「痛みは生命体にとって迫りくるあるいは直接障害を及ぼす危険を知らせる警告システムとして最も基本的な感覚で、進化の過程で保存されてきました。大脳皮質が発達するにつれ、行動に感情がともなうようになります。情動、気分、感情は似た言葉であり、同じように使われていますが、次のように区別されています。

情動は警告システムが作動したときに、無意識的に生じる動悸、血圧の上昇や発汗などの短期の生理的な反応に、気分は情動反応が長く続く状態に用いられます。感情は意識的な情動反応に用いられ、主観的になります。

動物では迫りくる生命の危険に伴う痛みの予測は生存に欠かせないものですから、最初に痛い目に会ったら次に痛い目にあわないように学習し、記憶され、ときには遺伝し、動物の意志の決定の動機づけや行動の変化と結びついています。

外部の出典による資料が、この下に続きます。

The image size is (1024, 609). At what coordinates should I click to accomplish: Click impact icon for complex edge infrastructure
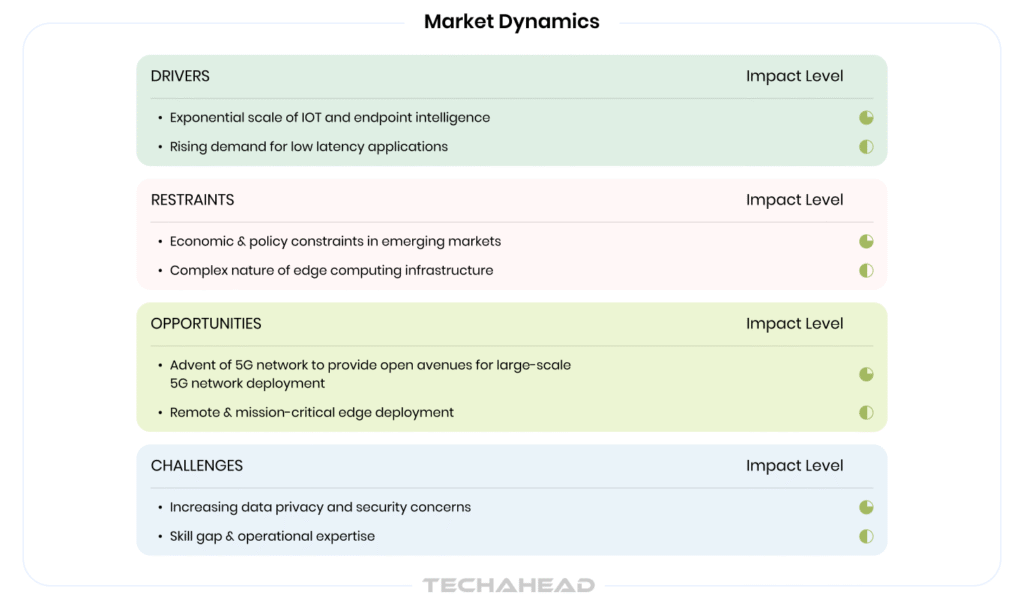click(866, 271)
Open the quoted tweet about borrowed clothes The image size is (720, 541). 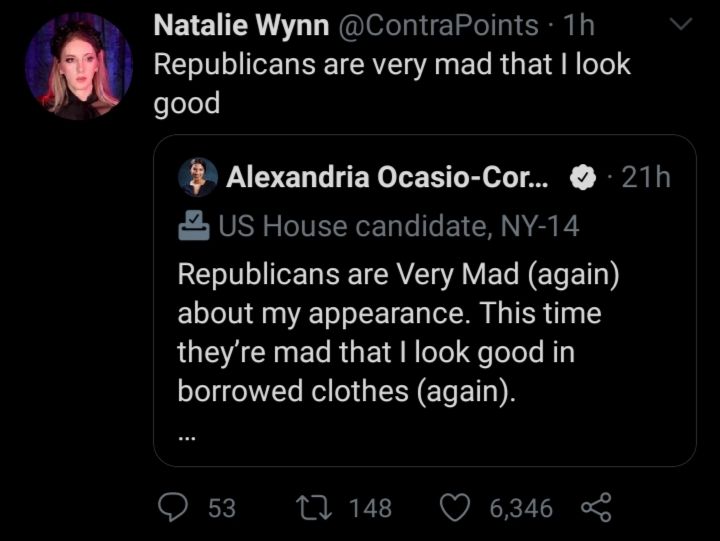point(400,330)
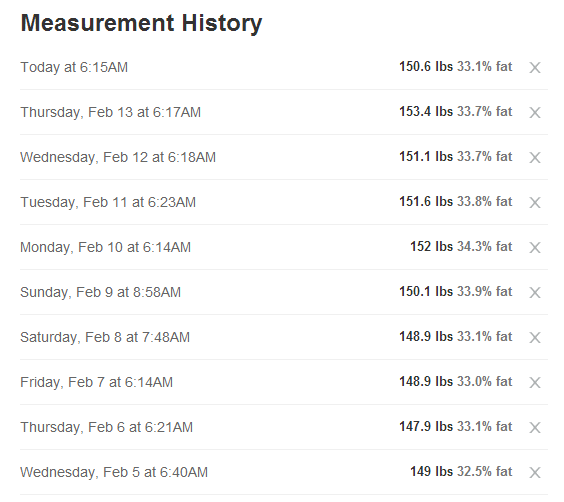This screenshot has height=502, width=564.
Task: Delete the Wednesday Feb 12 measurement
Action: tap(535, 158)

奈良公園のシカは観光客に近寄ってエサをねだりますが、野山にいるシカは人の気配を感じるだけで飛び跳ねて逃げ去ります。人の慢性痛の場合には、生命の危険を感じることはほとんどありませんが、過去の記憶と合わさって、再発の恐怖が日常生活の行動と密接につながっています。

痛みに注意がいくと痛みが強まり、気がそれると弱まるように、痛みの認識は、そのときの注意の度合い、精神状態、その人の過去の記憶をはじめ多くの因子により影響を受けます。対人関係、不安や抑うつ状態などが加わり感情部分の比重が大きくなる場合があり、難治性となります。」
伊藤誠二「痛覚のふしぎ」2017講談社P.122-123

》痛みに注意がいくと痛みが強まり、気がそれると弱まるように、痛みの認識は、そのときの注意の度合い、精神状態、その人の過去の記憶をはじめ多くの因子により影響を受けます《  私は子どもの頃から歯医者が大嫌いである。よほどに痛みがなければ行く気になれない。歯の神経を先が細い道具で刺激されるたことを思うだけで背筋に震えがくる。麻酔の発明後に生まれてきて本当に良かったと思っている。